The kids just don’t know how big the tear on the rip-off was. If they had any idea, I believe they could do something about it. But it may be too late. We’ll see. They’re smarter. They can talk to one another. I don’t look for a politician to bullshit his way in this time.
When I was nine years old, right after my dad died, my mother got me some violin lessons with this big heavyset lady. It took nine lessons before this lady said to my mother, “You’re wasting your money. He’s got too good an ear. He’s not going to fool with learning to read when he can play something that he hears on the radio.” When I heard her say that, I knew I had something.
We weren’t thieves by nature. Pranksters. Practical jokers. We were without a car one time, Dean Holloway and I. We just went out and started borrowing cars. Sometimes we’d bring ’em back. Put gas in ’em. Clean ’em up.
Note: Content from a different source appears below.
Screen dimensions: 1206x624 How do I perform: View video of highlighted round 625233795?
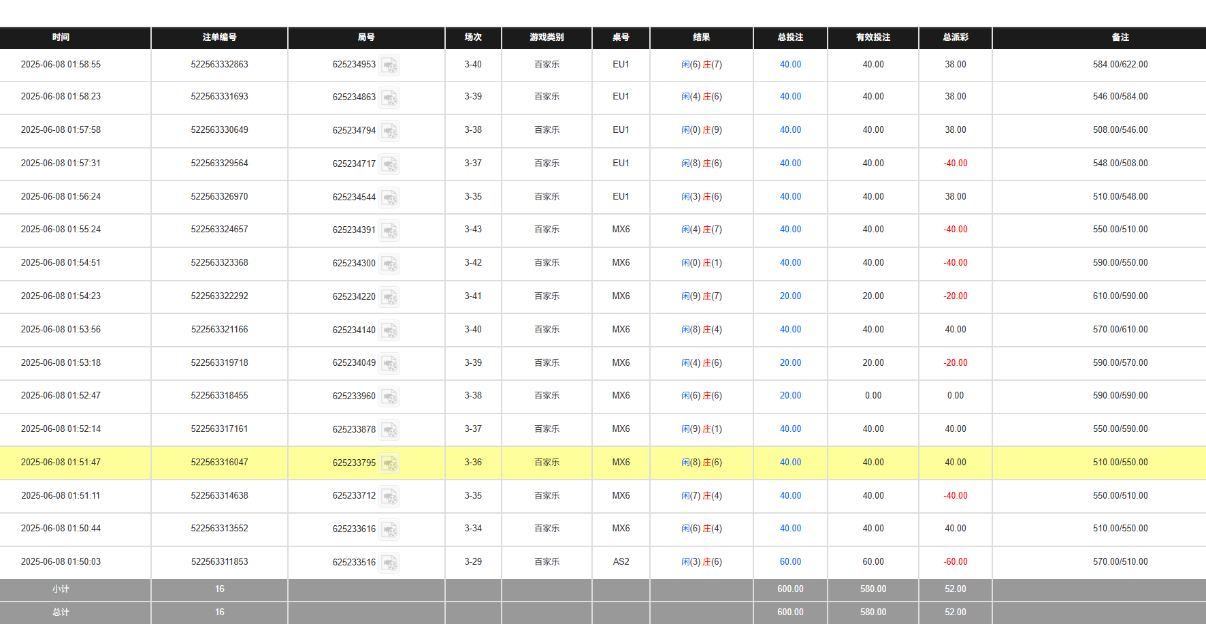(389, 463)
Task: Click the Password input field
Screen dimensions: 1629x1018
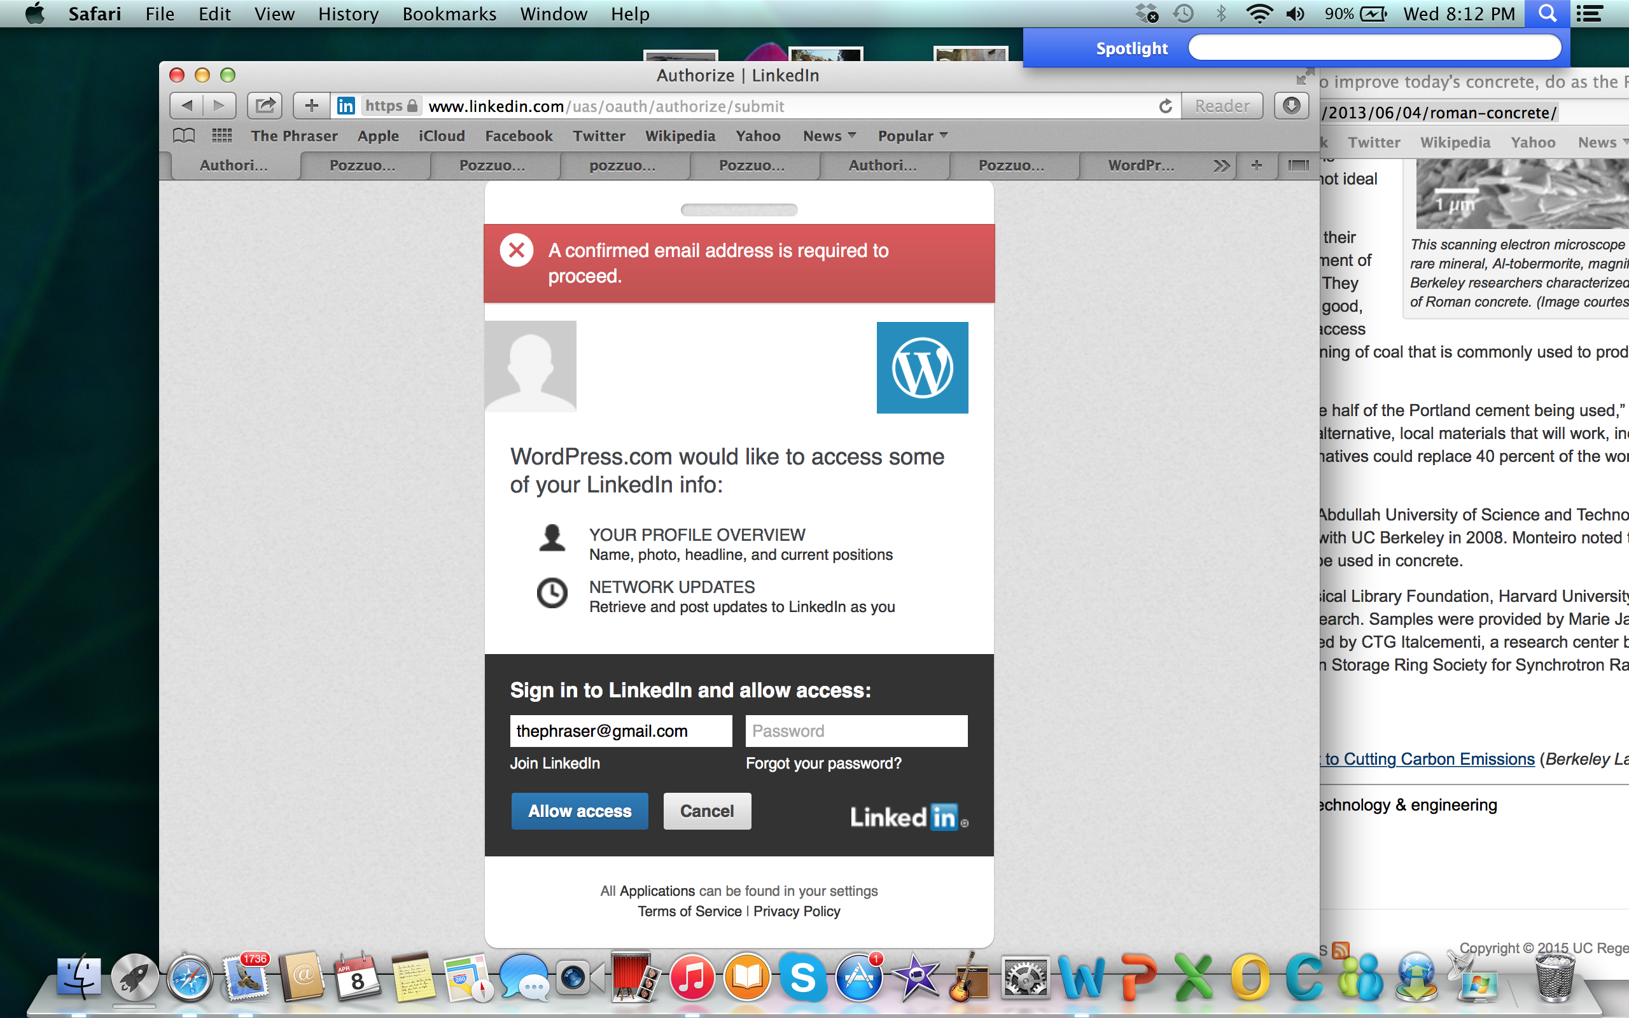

Leave a little note: THANKS FOR THE CAR. Like the Phantom.
I’m in a very small percentage of people ever in the joint who beat it. It’s like 2 percent of 2 percent. If you’ve ever been to the joint, you’re going back.
Freedom is what prohibition ain’t.
I probably had as bad a sex urge as anybody when I was younger. I remember an old guitar player, Eldon Shamblin, told me, “When you get pussy off your mind, you can go ahead and learn something.” Isn’t that great?
Willie Nelson’s the one who told me the reason it costs so much to get divorced is because it’s worth it.
I remember going to a dance when I was a kid — my older brother took me in. Roy Nichols was playing. My brother said, “Hey, there’s a little guy in there playing guitar. He don’t have to pick cotton or go to school.” Roy Nichols became my idol on the guitar. Many years later, he went on to play for me for half price. But he and I could never look directly at each other. I never knew why. At first, I thought it was because I admired him too much. But it was Roy, too. Anyway, late in his life, Roy had a stroke. Paralyzed him on one side. Right down the middle. Half of his nose he could blow, the other half was dead. After his stroke, I went over to Roy’s house. He looked me right in the eye and said, “Look here: I love you.” I got chills. He said, “That old shit went down the hole with this stroke.”
They got laws for the white man and laws for the black man — we all know that.